You will need to understand how DNS works, then use redirecting and then some proper server (like nginx or apache with e.g. gunicorn), not django development server, which shouldn't be used on production. There is no way you could do what you ask for just with ./manage runserver. All you can do is to change IP address and port to something different by e.g.: ./manage.py runserver 192.168.0.12:9999 so for example other computers in your network might access your site on this specific IP and port.
Example
You are owner of domain example.com, you have server where you want to server your site with IP address e.g. 5.130.2.19.
You need go to your domain provider and add an A record which connects these together: example.com -> 5.130.2.19.
Then on your server you set up webserver, e.g. nginx and let it run with e.g. this config for your particular server/site:
server {
listen 80;
server_name example.com;
client_max_body_size 4G;
location /static/ {
autoindex on;
alias /var/www/example/django/static/;
}
location /media/ {
autoindex on;
alias /var/www/example/django/media/;
}
location / {
proxy_set_header X-Forwarded-For $proxy_add_x_forwarded_for;
proxy_set_header Host $http_host;
proxy_redirect off;
if (!-f $request_filename) {
proxy_pass http://upstream_server;
break;
}
}
upstream upstream_server {
server unix:/var/www/example/gunicorn.sock fail_timeout=10s;
}
then you would need to run gunicorn with something like
gunicorn example.wsgi:application --bind=unix:/var/www/example/gunicorn.sock
That should be all, but it's of course very brief.
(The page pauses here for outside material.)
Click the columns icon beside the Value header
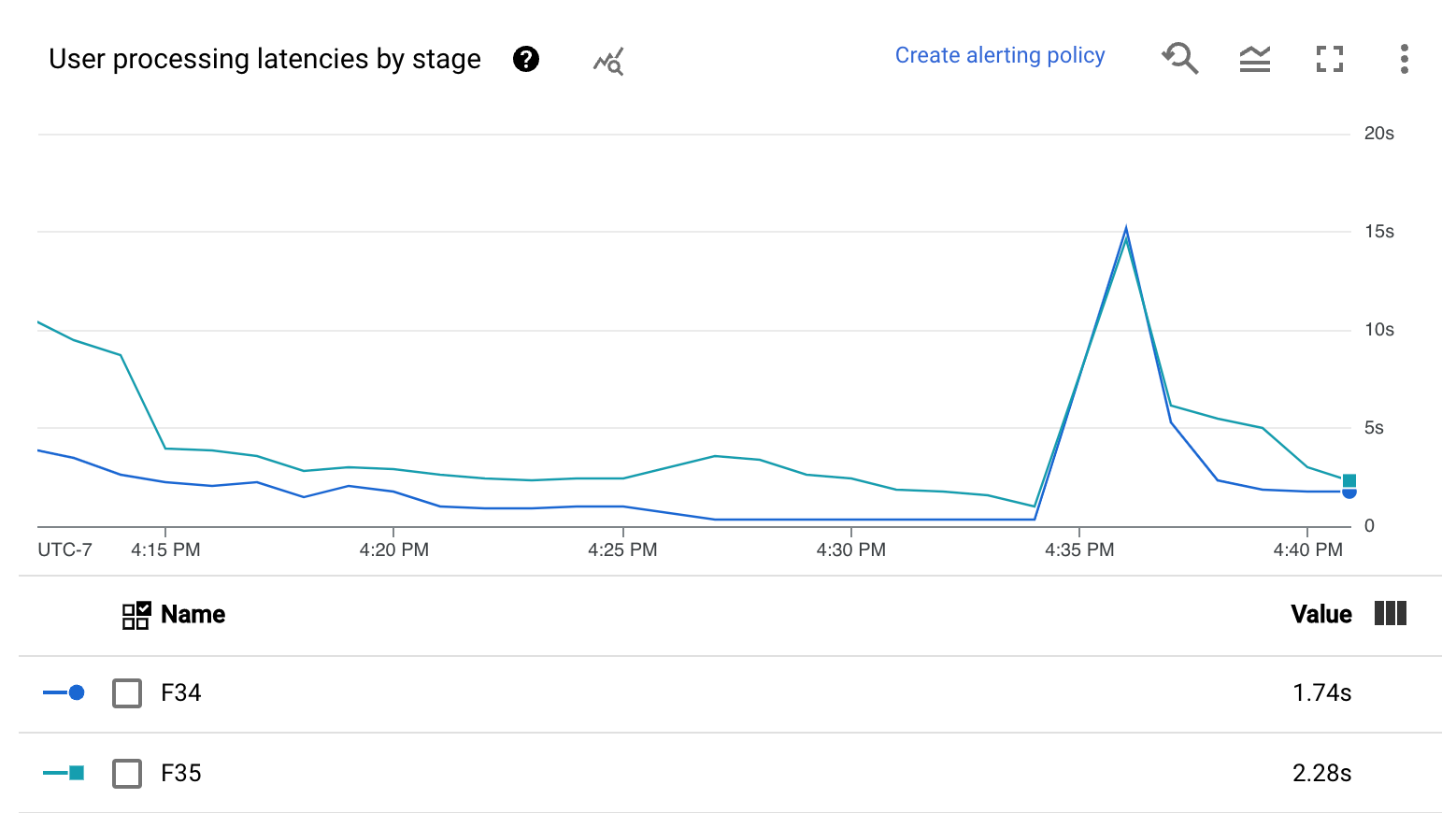The height and width of the screenshot is (813, 1456). coord(1391,614)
Just substitute example.com for your URL. It is up to you if this going to be specific record in nginx config (think about this as an entry point) or if it is going to be one of route specified in your django project.
How does it work?
User put example.com into an address bar, your computer then ask global DNS servers: To what IP address example.com points to?, DNS reply: It's 5.130.2.19. User's browser then sends HTTP request on that IP, where nginx get this request and looks inside its config if there is example.com handler. It find that it is there and that he should look for files in unix:/var/www/example/gunicorn.sock. He looks there and see working gunicorn, which basically parse python django project to something what nginx can present as your website.